To handle the interaction with reddit I defined a class called RedditPostReader, and included it in a file called reddit_posts.py. A copy of the code is included at the end of this notepbook, and the code is included in the code folder of the project. Once you instantiate the class you call the gather_posts() method, passing a url and the desired number of posts to gather. The method only gathers posts with non-empty selftext values. It returns a Pandas DataFrame with the n most recent posts.

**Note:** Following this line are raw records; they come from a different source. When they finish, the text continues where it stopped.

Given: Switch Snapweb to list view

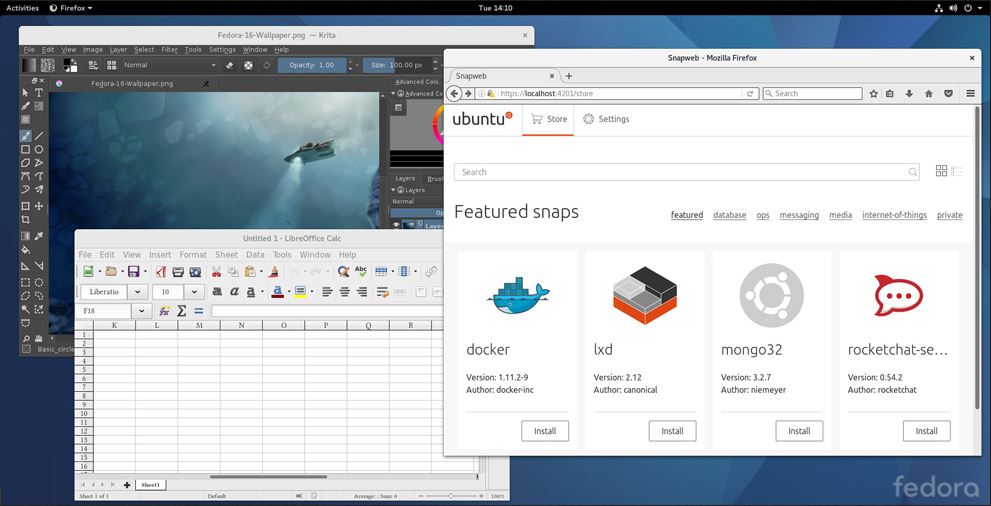Looking at the screenshot, I should pyautogui.click(x=957, y=172).
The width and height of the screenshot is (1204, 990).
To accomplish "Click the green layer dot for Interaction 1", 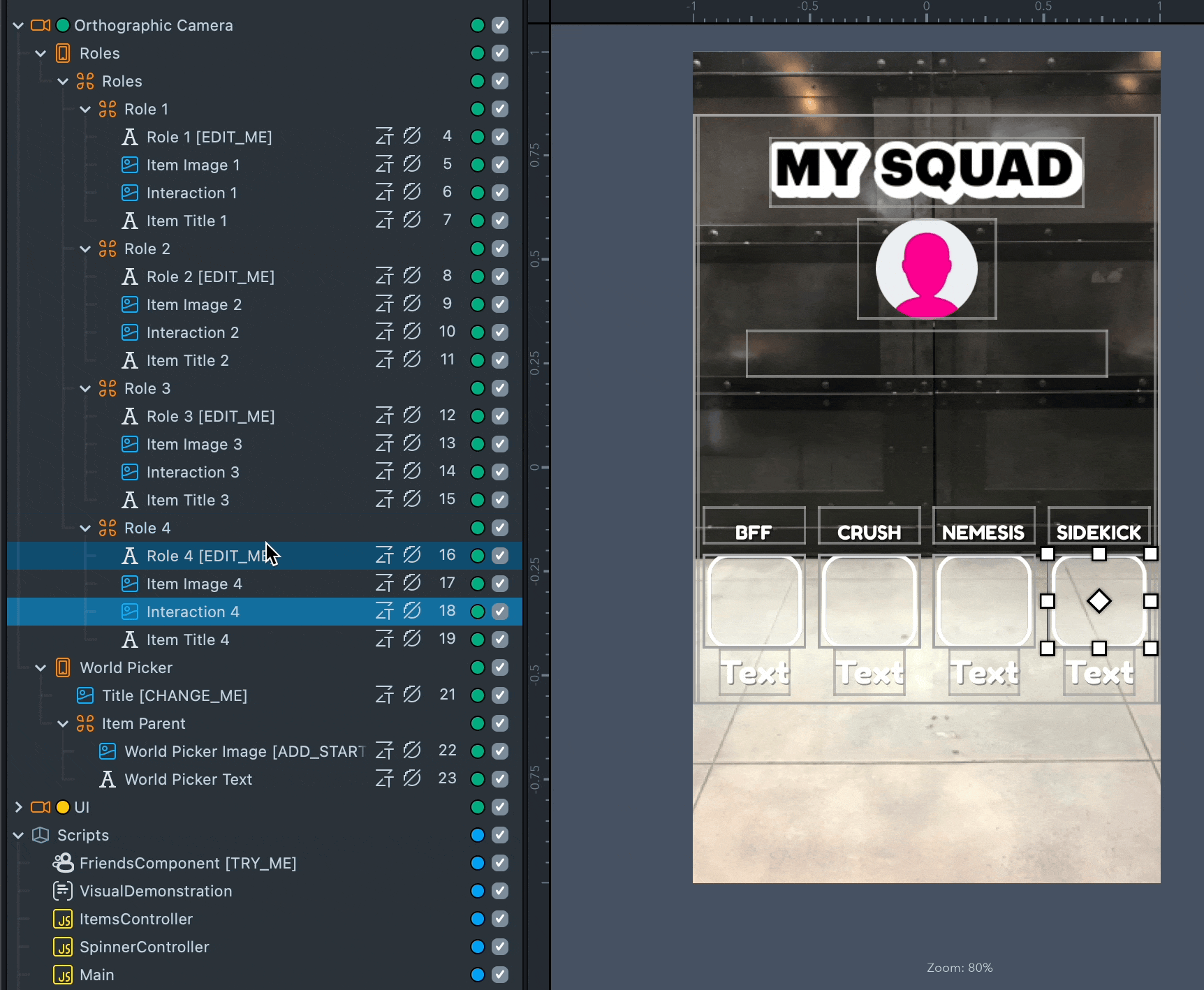I will coord(478,193).
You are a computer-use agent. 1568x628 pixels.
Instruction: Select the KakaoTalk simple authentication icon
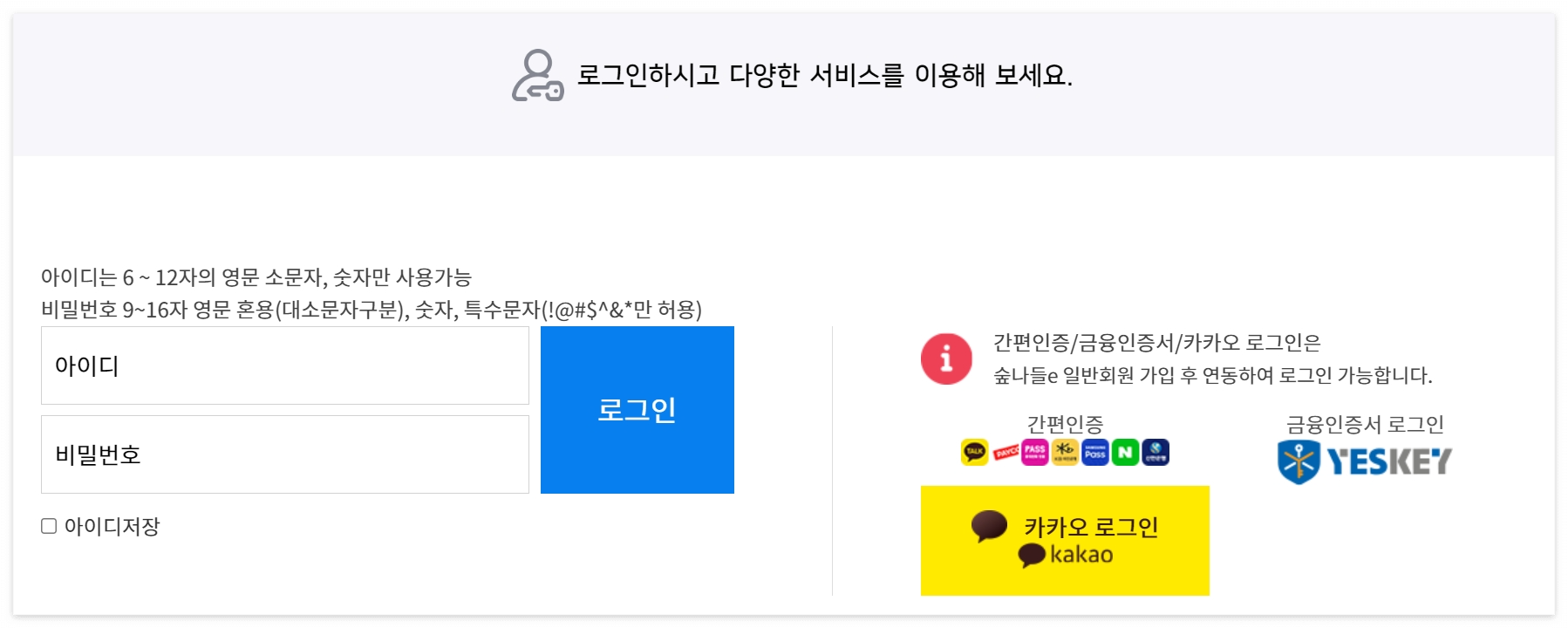[975, 453]
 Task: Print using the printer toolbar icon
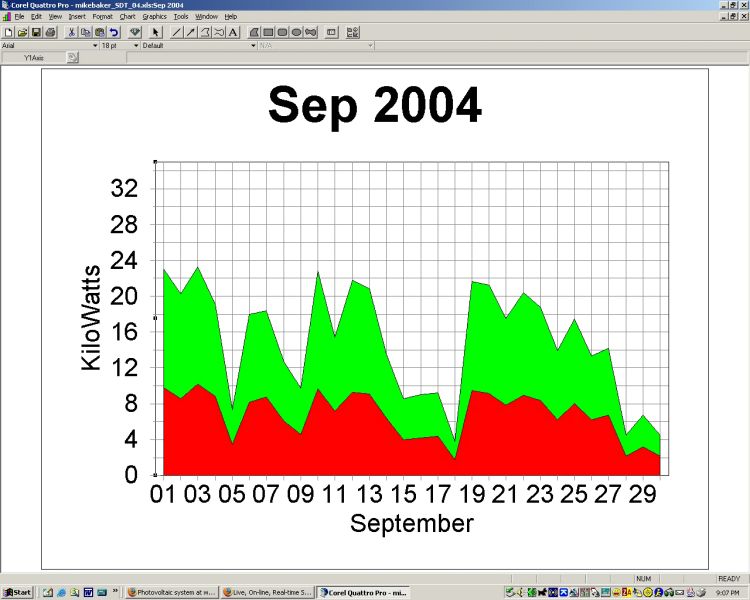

This notebook iterates over the list of subreddits of interest and builds a list of DataFrame objects, one for each subreddit. These are saved to disk for archiving. They are then concatenated together, duplicates are dropped, and the combined final DataFrame is stored to disk, and saved to SQL. (Note: as of this version the SQL connection is failing. This needs to be debugged. The code is left in, but commented out so no errors appear.
                        

In [1]:
import pandas as np
from reddit_posts import *

In [2]:
import datetime
now = datetime.datetime.now()
current_time_stamp = f'{now.year}'
current_time_stamp += f'{now.year}'
current_time_stamp += f'{now.month}'
current_time_stamp += f'{now.day}'
current_time_stamp += f'{now.second}'
current_time_stamp += f'{now.microsecond}'
current_time_stamp

'201920194419162896'

###### Define subreddits to process

In [3]:
subreddits = ['travel', 'fitness', 'gardening', 'wine']

###### RedditPostReader
Instantiate an instance of the RedditPostReader class

In [4]:
r = RedditPostReader()

Function to call the gather_posts() method for each of the subreddits of interest.

In [5]:
def get_posts(n=2000):
    posts = []
    for i in range(len(subreddits)):
        sr = subreddits[i]
        url = f'https://www.reddit.com/r/{sr}.json'
        df = r.gather_posts(url,n)
        posts.append(df)
        filename = f'../data/{sr}_posts{current_time_stamp}.csv' 
        df.to_csv(filename, index=False)
        print(f'Gathered {n} posts from {sr}')
    return posts

Call the get_posts method. Earlier test have shown that the number of duplicate posts is quite high. After dropping duplicates we were let with fewer than 50% of our original number, and for some subreddits it was closer to 25%. To get more than 1000 non-duplicate posts to use for the model we will have to set the number to gather two or three times that. This takes quite a while to run, because it skips all the posts with emptly selftext, and continues to search until it has 2000 non-empty posts from each subreddit. Perhaps choosing different threads might have been easier, but this is a good challenge.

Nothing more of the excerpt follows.